In some embodiments, the plurality of springs 29 are arranged uniformly on a circumference of the forearm sheath 28.

The forearm sheath 28 is fixed together with the second bracket 27 through the springs 29 distributed uniformly on the circumference thereof, and the springs 29 are contractible so that the position of the forearm sheath 28 in the radial direction of the second bracket 27 can be adjusted according to the need of the wearer wearing the hand rehabilitation device to thereby improve the comfort of the wearer wearing the hand rehabilitation device.

In some embodiments, the bracket includes an annular first bracket 26 and an annular second bracket 27 arranged opposite to each other, and an annular forearm sheath 28 arranged in the second bracket 27 to fix the forearm sleeve 21 in position, where: a diameter of the forearm sheath 28 is adjustable, and two ends of each wrist pneumatic muscle component are fixed respectively on the first bracket 26 and the second bracket 27.

In the structure above, the forearm sheath 28 with some flexibility, elasticity, and rigidness can be adhered firmly on the arm of the wearer, and the forearm sheath 28 can be extensible slightly in a circumferential direction dependent upon the arm of the wearer to thereby improve the comfort of the wearer wearing the hand rehabilitation device.

In some embodiments, as illustrated in FIG. 3, the hand rehabilitation device further includes a fixing component including a fixing stand arranged on a palm section of the glove 11, a bottom fixing bracket 13 arranged on a side of the fixing stand facing away from the palm section, and a side fixing bracket 14 arranged on a side of the fixing stand; and the hand rehabilitation device is removably connected with the first bracket 26 through the bottom fixing bracket 13 and the side fixing bracket 14.

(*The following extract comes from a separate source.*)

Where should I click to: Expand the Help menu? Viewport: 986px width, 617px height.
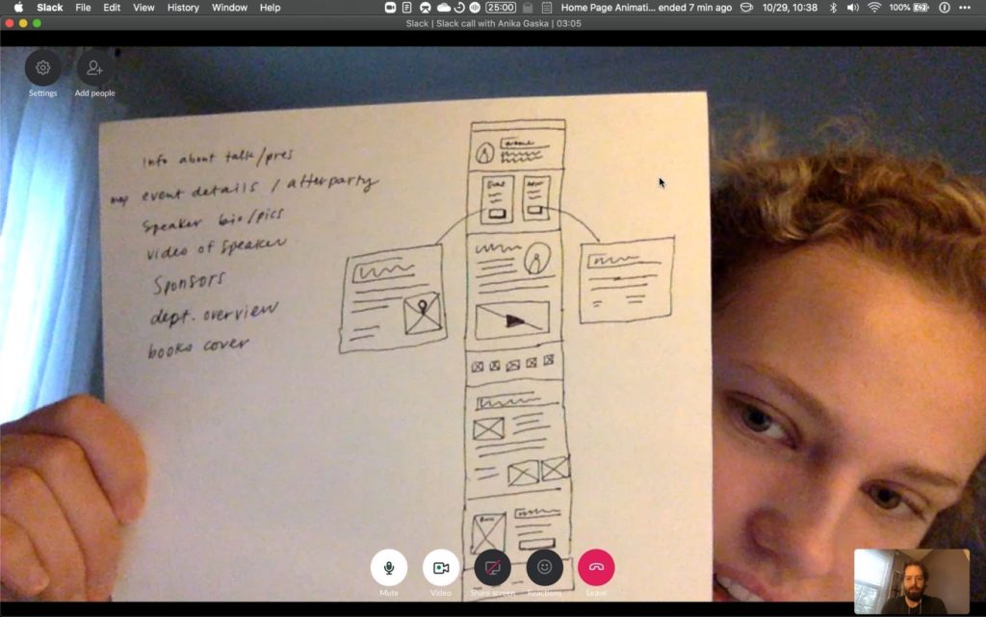click(271, 8)
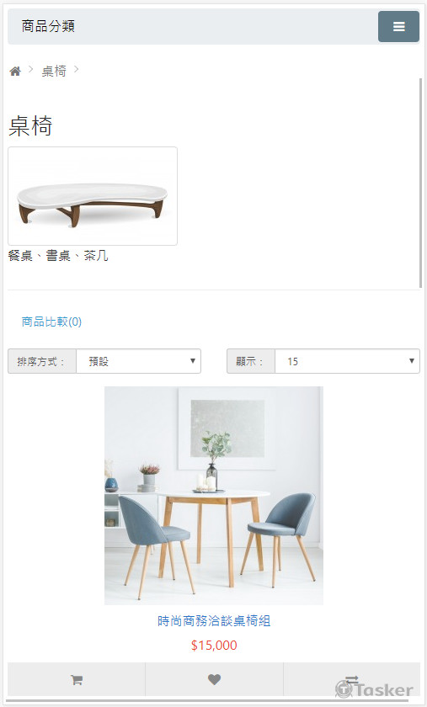Open 商品比較(0) link

tap(51, 322)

For example, the bottom fixing bracket 13 and the side fixing bracket 14 are connected with the fixing stand through rivets 15; and the bottom fixing bracket 13 and the side fixing bracket 14 are removably connected with the first bracket 26 through lock screws 16.

In some embodiments, as illustrated in FIG. 4, each pneumatic muscle component includes a flexible tube 3 (such as a rubber tube), and a woven mesh 6 (such as a PET fiber woven mesh) located on an outer side of the flexible tube 3. For example, each finger pneumatic muscle component 12 includes a flexible tube 3 and a woven mesh 6 located on an outer side of the flexible tube 3, and an angle between a fiber direction of the woven mesh 6 located on the outer side of the flexible tube 3, and an axial direction of the flexible tube 3 is greater than 57.4°.

For another example, each wrist pneumatic muscle component includes a flexible tube 3 and a woven mesh 6 located on an outer side of the flexible tube 3, and an angle between a fiber direction of the woven mesh 6 located on the outer side of the flexible tube 3, and an axial direction of the flexible tube 3 is less than 57.4°.

When the angle between the fiber direction of the woven mesh 6 located on the outer side of the flexible tube 3, and the axial direction of the flexible tube 3 is less than 57.4°, the pneumatic muscle component contracting axially after being inflated generates a pulling force while being inflated and contracting, to thereby drive an external load; and when the angle between the fiber direction of the woven mesh 6 located on the outer side of the flexible tube 3, and the axial direction of the flexible tube 3 is greater than 57.4°, the extensible pneumatic muscle component extending axially after being inflated generates an axial pushing force while being inflated and extending, to thereby drive an external load.

In some embodiments, as illustrated in FIG. 4, each pneumatic muscle component includes following components.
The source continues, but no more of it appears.